| Exercise details |
The expected output is every line of the data exactly as shown, minus the images.

| Materials provided |
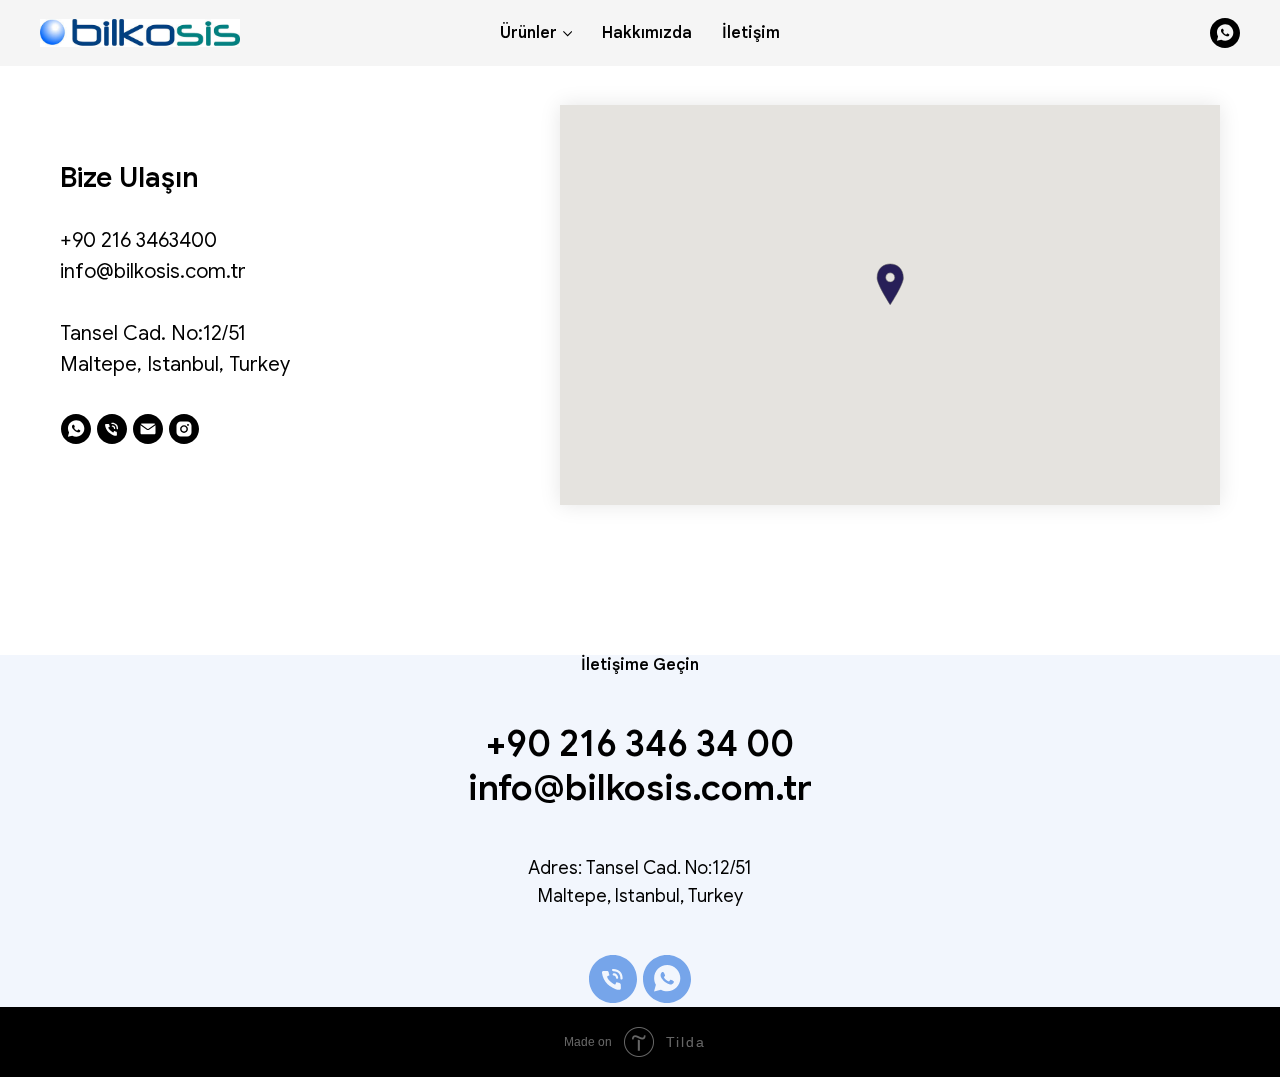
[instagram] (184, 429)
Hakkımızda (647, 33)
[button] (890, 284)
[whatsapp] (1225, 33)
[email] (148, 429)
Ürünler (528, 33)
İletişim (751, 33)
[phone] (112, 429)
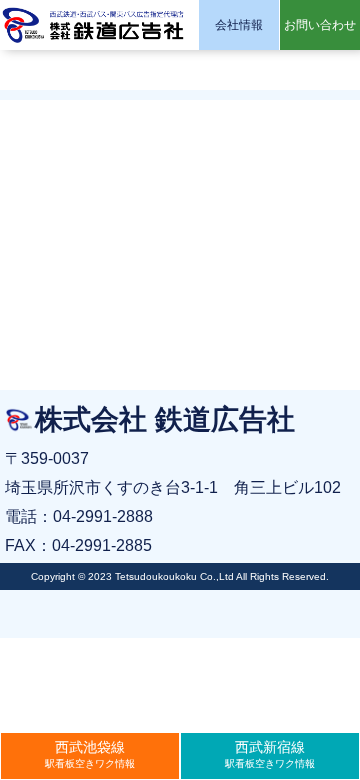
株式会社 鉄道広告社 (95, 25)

| Completed exercise |
[instagram] (184, 429)
Hakkımızda (647, 33)
[button] (890, 284)
[whatsapp] (1225, 33)
[email] (148, 429)
Ürünler (528, 33)
İletişim (751, 33)
[phone] (112, 429)
株式会社 鉄道広告社 (95, 25)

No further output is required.